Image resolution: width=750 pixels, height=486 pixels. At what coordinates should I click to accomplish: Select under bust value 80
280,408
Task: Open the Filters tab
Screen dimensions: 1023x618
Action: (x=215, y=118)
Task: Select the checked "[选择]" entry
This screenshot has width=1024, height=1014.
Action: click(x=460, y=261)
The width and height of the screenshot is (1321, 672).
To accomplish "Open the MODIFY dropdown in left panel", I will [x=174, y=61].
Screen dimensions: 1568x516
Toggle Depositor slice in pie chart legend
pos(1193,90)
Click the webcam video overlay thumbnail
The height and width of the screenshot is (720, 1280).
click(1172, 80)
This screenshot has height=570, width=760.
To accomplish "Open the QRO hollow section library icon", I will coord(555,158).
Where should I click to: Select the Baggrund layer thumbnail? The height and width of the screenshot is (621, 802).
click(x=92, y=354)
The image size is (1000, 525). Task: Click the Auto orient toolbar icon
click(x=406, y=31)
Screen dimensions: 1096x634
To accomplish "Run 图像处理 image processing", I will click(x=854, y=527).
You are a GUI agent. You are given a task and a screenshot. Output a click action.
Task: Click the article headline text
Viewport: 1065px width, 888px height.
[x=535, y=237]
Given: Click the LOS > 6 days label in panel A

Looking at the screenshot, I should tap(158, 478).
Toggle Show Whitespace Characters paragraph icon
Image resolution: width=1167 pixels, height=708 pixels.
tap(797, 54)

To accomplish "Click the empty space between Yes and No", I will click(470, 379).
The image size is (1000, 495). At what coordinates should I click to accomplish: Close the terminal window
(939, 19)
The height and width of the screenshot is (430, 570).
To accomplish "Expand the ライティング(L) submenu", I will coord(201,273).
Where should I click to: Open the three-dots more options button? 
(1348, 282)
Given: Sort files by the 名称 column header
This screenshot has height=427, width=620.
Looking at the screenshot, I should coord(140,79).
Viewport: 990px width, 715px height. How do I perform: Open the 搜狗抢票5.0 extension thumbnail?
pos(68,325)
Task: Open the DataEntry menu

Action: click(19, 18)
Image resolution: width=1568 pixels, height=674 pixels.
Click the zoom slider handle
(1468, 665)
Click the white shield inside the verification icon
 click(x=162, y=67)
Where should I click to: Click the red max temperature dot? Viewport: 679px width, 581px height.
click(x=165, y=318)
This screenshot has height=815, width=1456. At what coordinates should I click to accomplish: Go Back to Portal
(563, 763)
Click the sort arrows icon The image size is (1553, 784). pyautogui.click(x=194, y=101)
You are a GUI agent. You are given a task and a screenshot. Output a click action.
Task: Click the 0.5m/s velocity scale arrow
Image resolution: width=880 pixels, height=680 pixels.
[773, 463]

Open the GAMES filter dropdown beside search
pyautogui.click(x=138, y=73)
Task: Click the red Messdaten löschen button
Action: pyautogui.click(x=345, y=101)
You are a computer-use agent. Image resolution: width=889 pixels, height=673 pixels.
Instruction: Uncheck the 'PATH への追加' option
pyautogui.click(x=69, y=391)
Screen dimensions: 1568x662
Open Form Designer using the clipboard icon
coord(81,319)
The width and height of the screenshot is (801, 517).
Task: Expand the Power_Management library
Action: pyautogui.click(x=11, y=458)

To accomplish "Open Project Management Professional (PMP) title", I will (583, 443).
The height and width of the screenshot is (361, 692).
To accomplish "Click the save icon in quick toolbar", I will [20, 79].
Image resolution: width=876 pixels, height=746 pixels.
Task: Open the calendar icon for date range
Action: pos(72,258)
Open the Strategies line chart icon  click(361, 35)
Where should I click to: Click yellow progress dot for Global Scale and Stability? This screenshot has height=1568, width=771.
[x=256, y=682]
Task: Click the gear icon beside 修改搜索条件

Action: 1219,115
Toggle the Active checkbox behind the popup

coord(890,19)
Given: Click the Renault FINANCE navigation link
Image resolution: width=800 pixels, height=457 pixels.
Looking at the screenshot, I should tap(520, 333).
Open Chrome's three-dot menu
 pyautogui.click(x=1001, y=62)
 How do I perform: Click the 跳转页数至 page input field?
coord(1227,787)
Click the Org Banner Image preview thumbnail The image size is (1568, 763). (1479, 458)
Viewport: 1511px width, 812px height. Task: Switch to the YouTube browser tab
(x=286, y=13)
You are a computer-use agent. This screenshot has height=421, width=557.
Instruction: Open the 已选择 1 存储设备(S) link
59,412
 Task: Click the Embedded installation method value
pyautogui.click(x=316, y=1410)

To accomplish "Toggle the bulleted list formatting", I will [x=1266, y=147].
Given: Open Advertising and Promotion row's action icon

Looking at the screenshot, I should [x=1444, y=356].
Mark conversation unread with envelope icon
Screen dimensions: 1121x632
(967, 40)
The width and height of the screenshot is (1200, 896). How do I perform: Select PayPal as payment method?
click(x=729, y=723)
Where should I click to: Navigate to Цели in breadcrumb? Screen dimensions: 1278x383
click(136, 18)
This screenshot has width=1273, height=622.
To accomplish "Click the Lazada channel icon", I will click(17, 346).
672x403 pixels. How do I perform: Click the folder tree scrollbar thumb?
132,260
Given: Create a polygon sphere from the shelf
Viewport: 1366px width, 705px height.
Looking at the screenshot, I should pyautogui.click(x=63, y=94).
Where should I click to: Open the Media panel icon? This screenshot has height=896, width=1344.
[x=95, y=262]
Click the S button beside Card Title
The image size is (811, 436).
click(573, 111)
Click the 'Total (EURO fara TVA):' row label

About this task - Show me every line of the entries above that holds "agent".

Task solution -
You are a GUI agent. You are given a task and a screenshot. Output a click action.
You are a GUI agent. You are given a task and a screenshot. Output a click action.
You are a computer-use agent. Image resolution: width=889 pixels, height=673 pixels.
You are a computer-use agent. This screenshot has height=421, width=557.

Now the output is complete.